I've just repaired an extensively crazed shell by scraping the paint of with a slightly blunt 1/2" wood chisel. I resharpened it regularly then took the sharp edge off slightly on a piece of sand paper. If you get the angle right, it is very effective at leaving a good surface and the gel coat intact. I ground out all the cracks before resurfacing with layers of tissue and resin until each repair was slightly proud of the surrounding surface. Shaping was done with P80 grit paper (Oakey green) and a body file where necessary. Any pinholes in the repair were then countersunk with a 3/16" drill bit held in my fingers and filled with either P38 or HB bodysoft filler. If I lost the shape anywhere I found a thin skim of P38 was best for getting accuracy. Any final imperfections were filled with HB Polyester stopper and the whole shell block sanded with P120 grit before spraying with Upol Reface and preparing for paint. Each stage was left for at least a week using the Miles Wilkin's principle of wait-and-see-what-goes-wrong-before-continuing.
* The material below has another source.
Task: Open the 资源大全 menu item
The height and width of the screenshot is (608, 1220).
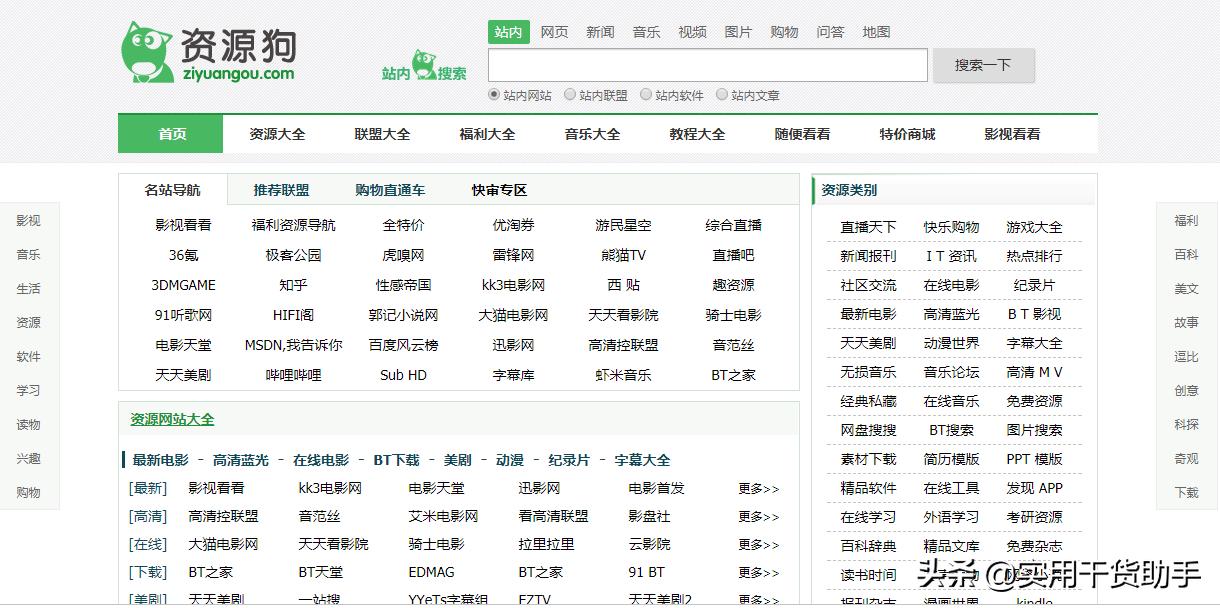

It had 10 coats of Cellulose applied over two weeks and its now two weeks since that was completed and so far (fingers crossed) no signs of cracks or shrinkage. No repairs appear to be visible through the paint (yet). I will say that the Reface coat did reveal some cracks I'd missed so the process was repeated locally to fix those. I used paint stripper on the underneath of the boot but found it did soften the gel coat which seemed a bit thin in that area, so abandoned it. I retissued any areas where the gelcoat had been attacked.

Hope that's helpful

Nigel Furness
1970 S4SE/1760cc big valve/SA-AX block, L2s, 45DCOEs, 1978 Jensen GT, 1962 AH Sprite, Alfa-Romeo 159, 1966 Bristol Bus, 1947 AEC Regal bus.